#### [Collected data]
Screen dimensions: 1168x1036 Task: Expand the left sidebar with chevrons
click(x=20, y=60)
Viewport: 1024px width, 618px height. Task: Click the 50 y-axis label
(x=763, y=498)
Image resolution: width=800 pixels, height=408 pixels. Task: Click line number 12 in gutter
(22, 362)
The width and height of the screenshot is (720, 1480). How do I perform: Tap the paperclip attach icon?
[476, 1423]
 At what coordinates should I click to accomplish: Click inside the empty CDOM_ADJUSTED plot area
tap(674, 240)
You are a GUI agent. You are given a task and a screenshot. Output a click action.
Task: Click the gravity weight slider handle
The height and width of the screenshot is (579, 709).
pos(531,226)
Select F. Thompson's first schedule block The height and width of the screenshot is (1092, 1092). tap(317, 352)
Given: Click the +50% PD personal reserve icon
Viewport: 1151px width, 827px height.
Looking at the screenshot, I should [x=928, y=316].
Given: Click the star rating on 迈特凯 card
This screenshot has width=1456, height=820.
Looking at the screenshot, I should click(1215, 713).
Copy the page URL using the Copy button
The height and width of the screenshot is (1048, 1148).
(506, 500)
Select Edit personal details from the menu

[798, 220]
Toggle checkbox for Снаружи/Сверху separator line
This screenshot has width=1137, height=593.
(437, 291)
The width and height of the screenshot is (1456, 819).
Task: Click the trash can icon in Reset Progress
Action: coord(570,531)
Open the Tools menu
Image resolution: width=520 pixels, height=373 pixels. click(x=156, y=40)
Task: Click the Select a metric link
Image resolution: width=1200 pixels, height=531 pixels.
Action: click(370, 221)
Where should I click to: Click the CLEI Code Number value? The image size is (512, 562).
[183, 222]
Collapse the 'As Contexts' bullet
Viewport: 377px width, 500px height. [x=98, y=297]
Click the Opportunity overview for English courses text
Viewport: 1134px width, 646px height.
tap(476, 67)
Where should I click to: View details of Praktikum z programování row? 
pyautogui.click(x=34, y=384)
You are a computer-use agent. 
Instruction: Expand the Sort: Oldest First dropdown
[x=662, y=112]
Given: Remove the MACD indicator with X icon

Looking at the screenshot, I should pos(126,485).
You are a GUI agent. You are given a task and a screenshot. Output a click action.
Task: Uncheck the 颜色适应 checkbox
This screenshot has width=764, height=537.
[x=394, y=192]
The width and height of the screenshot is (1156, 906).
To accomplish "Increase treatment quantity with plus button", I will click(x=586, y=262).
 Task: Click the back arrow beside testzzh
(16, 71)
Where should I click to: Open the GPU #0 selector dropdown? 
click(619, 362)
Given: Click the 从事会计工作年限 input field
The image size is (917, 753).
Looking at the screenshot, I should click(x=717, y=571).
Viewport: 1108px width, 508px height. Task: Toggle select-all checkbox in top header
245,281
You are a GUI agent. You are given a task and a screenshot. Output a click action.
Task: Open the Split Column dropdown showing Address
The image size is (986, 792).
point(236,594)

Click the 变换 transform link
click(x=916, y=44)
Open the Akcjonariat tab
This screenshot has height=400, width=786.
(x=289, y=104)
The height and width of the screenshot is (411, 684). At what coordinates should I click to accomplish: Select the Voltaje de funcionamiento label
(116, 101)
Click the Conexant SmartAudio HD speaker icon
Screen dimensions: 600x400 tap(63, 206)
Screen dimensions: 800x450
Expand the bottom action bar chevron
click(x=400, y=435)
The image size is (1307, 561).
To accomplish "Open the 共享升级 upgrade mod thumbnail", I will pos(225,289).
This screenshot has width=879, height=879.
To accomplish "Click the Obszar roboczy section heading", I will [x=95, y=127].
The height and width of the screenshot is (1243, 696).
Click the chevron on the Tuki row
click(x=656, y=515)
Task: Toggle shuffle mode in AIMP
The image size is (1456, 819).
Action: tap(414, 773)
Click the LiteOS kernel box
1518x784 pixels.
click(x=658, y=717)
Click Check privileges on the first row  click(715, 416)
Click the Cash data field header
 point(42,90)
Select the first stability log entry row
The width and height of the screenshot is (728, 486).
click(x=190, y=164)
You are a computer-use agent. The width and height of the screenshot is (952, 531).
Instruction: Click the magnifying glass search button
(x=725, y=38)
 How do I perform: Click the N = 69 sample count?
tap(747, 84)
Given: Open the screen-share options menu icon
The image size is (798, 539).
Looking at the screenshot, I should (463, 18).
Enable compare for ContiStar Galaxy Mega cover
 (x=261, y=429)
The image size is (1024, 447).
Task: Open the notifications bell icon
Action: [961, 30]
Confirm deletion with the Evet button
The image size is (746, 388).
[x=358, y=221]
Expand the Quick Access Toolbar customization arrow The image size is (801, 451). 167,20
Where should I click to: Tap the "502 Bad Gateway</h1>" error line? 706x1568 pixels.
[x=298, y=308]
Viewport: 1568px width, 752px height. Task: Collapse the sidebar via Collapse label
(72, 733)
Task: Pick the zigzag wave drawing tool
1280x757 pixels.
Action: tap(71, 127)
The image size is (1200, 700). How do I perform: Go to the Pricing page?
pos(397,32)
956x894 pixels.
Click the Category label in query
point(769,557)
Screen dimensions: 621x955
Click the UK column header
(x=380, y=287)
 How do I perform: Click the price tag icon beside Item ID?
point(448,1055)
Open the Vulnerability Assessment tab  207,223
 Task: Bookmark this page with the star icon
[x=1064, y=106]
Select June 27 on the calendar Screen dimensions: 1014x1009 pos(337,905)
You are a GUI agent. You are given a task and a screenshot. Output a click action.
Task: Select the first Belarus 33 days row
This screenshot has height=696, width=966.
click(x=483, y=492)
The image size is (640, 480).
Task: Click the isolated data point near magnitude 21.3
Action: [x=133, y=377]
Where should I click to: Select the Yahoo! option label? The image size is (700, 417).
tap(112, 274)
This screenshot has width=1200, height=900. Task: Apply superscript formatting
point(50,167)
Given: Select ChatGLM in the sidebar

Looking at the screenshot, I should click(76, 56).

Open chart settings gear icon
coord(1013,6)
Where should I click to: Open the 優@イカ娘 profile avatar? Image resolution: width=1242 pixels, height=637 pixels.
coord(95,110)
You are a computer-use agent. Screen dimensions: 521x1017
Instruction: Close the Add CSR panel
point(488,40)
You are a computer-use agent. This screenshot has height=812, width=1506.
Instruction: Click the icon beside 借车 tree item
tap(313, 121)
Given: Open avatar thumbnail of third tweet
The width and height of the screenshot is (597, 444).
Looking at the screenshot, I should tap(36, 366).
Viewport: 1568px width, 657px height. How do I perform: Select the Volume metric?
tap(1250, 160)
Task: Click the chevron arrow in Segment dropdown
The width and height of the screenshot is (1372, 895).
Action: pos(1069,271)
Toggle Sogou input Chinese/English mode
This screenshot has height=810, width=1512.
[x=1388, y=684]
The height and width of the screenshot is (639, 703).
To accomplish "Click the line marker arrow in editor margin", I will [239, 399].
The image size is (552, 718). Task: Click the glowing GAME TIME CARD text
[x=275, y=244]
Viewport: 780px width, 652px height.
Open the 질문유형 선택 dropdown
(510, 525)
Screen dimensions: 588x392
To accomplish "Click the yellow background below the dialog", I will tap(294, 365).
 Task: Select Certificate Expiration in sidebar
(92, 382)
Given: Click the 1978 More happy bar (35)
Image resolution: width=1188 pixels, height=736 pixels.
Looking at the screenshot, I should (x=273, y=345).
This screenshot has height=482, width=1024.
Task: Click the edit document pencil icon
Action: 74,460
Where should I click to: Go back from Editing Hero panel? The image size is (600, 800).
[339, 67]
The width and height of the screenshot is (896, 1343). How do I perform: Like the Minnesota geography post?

#### [WORK INSTRUCTIONS]
The records above need to be retyped in full, exactly as given.

#### [EXERCISE OUTPUT]
Screen dimensions: 1168x1036 Task: Expand the left sidebar with chevrons
click(x=20, y=60)
Viewport: 1024px width, 618px height. Task: Click the 50 y-axis label
(x=763, y=498)
Image resolution: width=800 pixels, height=408 pixels. Task: Click line number 12 in gutter
(22, 362)
The width and height of the screenshot is (720, 1480). How do I perform: Tap the paperclip attach icon?
[476, 1423]
 At what coordinates should I click to accomplish: Click inside the empty CDOM_ADJUSTED plot area
tap(674, 240)
You are a GUI agent. You are given a task and a screenshot. Output a click action.
Task: Click the gravity weight slider handle
The height and width of the screenshot is (579, 709).
pos(531,226)
Select F. Thompson's first schedule block The height and width of the screenshot is (1092, 1092). tap(317, 352)
Given: Click the +50% PD personal reserve icon
Viewport: 1151px width, 827px height.
Looking at the screenshot, I should [x=928, y=316].
Given: Click the star rating on 迈特凯 card
This screenshot has width=1456, height=820.
Looking at the screenshot, I should click(1215, 713).
Copy the page URL using the Copy button
The height and width of the screenshot is (1048, 1148).
(506, 500)
Select Edit personal details from the menu

[798, 220]
Toggle checkbox for Снаружи/Сверху separator line
This screenshot has width=1137, height=593.
(437, 291)
The width and height of the screenshot is (1456, 819).
Task: Click the trash can icon in Reset Progress
Action: coord(570,531)
Open the Tools menu
Image resolution: width=520 pixels, height=373 pixels. click(x=156, y=40)
Task: Click the Select a metric link
Image resolution: width=1200 pixels, height=531 pixels.
Action: click(370, 221)
Where should I click to: Click the CLEI Code Number value? The image size is (512, 562).
[183, 222]
Collapse the 'As Contexts' bullet
Viewport: 377px width, 500px height. [x=98, y=297]
Click the Opportunity overview for English courses text
Viewport: 1134px width, 646px height.
tap(476, 67)
Where should I click to: View details of Praktikum z programování row? 
pyautogui.click(x=34, y=384)
You are a computer-use agent. 
Instruction: Expand the Sort: Oldest First dropdown
[x=662, y=112]
Given: Remove the MACD indicator with X icon

Looking at the screenshot, I should pos(126,485).
You are a GUI agent. You are given a task and a screenshot. Output a click action.
Task: Uncheck the 颜色适应 checkbox
This screenshot has width=764, height=537.
[x=394, y=192]
The width and height of the screenshot is (1156, 906).
To accomplish "Increase treatment quantity with plus button", I will click(x=586, y=262).
 Task: Click the back arrow beside testzzh
(16, 71)
Where should I click to: Open the GPU #0 selector dropdown? 
click(619, 362)
Given: Click the 从事会计工作年限 input field
The image size is (917, 753).
Looking at the screenshot, I should click(x=717, y=571).
Viewport: 1108px width, 508px height. Task: Toggle select-all checkbox in top header
245,281
You are a GUI agent. You are given a task and a screenshot. Output a click action.
Task: Open the Split Column dropdown showing Address
The image size is (986, 792).
point(236,594)

Click the 变换 transform link
click(x=916, y=44)
Open the Akcjonariat tab
This screenshot has height=400, width=786.
(x=289, y=104)
The height and width of the screenshot is (411, 684). At what coordinates should I click to accomplish: Select the Voltaje de funcionamiento label
(116, 101)
Click the Conexant SmartAudio HD speaker icon
Screen dimensions: 600x400 tap(63, 206)
Screen dimensions: 800x450
Expand the bottom action bar chevron
click(x=400, y=435)
The image size is (1307, 561).
To accomplish "Open the 共享升级 upgrade mod thumbnail", I will pos(225,289).
This screenshot has width=879, height=879.
To accomplish "Click the Obszar roboczy section heading", I will [x=95, y=127].
The height and width of the screenshot is (1243, 696).
Click the chevron on the Tuki row
click(x=656, y=515)
Task: Toggle shuffle mode in AIMP
The image size is (1456, 819).
Action: tap(414, 773)
Click the LiteOS kernel box
1518x784 pixels.
click(x=658, y=717)
Click Check privileges on the first row  click(715, 416)
Click the Cash data field header
 point(42,90)
Select the first stability log entry row
The width and height of the screenshot is (728, 486).
click(x=190, y=164)
You are a computer-use agent. The width and height of the screenshot is (952, 531).
Instruction: Click the magnifying glass search button
(x=725, y=38)
 How do I perform: Click the N = 69 sample count?
tap(747, 84)
Given: Open the screen-share options menu icon
The image size is (798, 539).
Looking at the screenshot, I should (463, 18).
Enable compare for ContiStar Galaxy Mega cover
 (x=261, y=429)
The image size is (1024, 447).
Task: Open the notifications bell icon
Action: [961, 30]
Confirm deletion with the Evet button
The image size is (746, 388).
[x=358, y=221]
Expand the Quick Access Toolbar customization arrow The image size is (801, 451). 167,20
Where should I click to: Tap the "502 Bad Gateway</h1>" error line? 706x1568 pixels.
[x=298, y=308]
Viewport: 1568px width, 752px height. Task: Collapse the sidebar via Collapse label
(72, 733)
Task: Pick the zigzag wave drawing tool
1280x757 pixels.
Action: tap(71, 127)
The image size is (1200, 700). How do I perform: Go to the Pricing page?
pos(397,32)
956x894 pixels.
Click the Category label in query
point(769,557)
Screen dimensions: 621x955
Click the UK column header
(x=380, y=287)
 How do I perform: Click the price tag icon beside Item ID?
point(448,1055)
Open the Vulnerability Assessment tab  207,223
 Task: Bookmark this page with the star icon
[x=1064, y=106]
Select June 27 on the calendar Screen dimensions: 1014x1009 pos(337,905)
You are a GUI agent. You are given a task and a screenshot. Output a click action.
Task: Select the first Belarus 33 days row
This screenshot has height=696, width=966.
click(x=483, y=492)
The image size is (640, 480).
Task: Click the isolated data point near magnitude 21.3
Action: [x=133, y=377]
Where should I click to: Select the Yahoo! option label? The image size is (700, 417).
tap(112, 274)
This screenshot has width=1200, height=900. Task: Apply superscript formatting
point(50,167)
Given: Select ChatGLM in the sidebar

Looking at the screenshot, I should click(76, 56).

Open chart settings gear icon
coord(1013,6)
Where should I click to: Open the 優@イカ娘 profile avatar? Image resolution: width=1242 pixels, height=637 pixels.
coord(95,110)
You are a computer-use agent. Screen dimensions: 521x1017
Instruction: Close the Add CSR panel
point(488,40)
You are a computer-use agent. This screenshot has height=812, width=1506.
Instruction: Click the icon beside 借车 tree item
tap(313, 121)
Given: Open avatar thumbnail of third tweet
The width and height of the screenshot is (597, 444).
Looking at the screenshot, I should tap(36, 366).
Viewport: 1568px width, 657px height. How do I perform: Select the Volume metric?
tap(1250, 160)
Task: Click the chevron arrow in Segment dropdown
The width and height of the screenshot is (1372, 895).
Action: pos(1069,271)
Toggle Sogou input Chinese/English mode
This screenshot has height=810, width=1512.
[x=1388, y=684]
The height and width of the screenshot is (639, 703).
To accomplish "Click the line marker arrow in editor margin", I will [239, 399].
The image size is (552, 718). Task: Click the glowing GAME TIME CARD text
[x=275, y=244]
Viewport: 780px width, 652px height.
Open the 질문유형 선택 dropdown
(510, 525)
Screen dimensions: 588x392
To accomplish "Click the yellow background below the dialog", I will tap(294, 365).
 Task: Select Certificate Expiration in sidebar
(92, 382)
Given: Click the 1978 More happy bar (35)
Image resolution: width=1188 pixels, height=736 pixels.
Looking at the screenshot, I should (x=273, y=345).
This screenshot has height=482, width=1024.
Task: Click the edit document pencil icon
Action: 74,460
Where should I click to: Go back from Editing Hero panel? The image size is (600, 800).
[339, 67]
The width and height of the screenshot is (896, 1343). How do I perform: Like the Minnesota geography post?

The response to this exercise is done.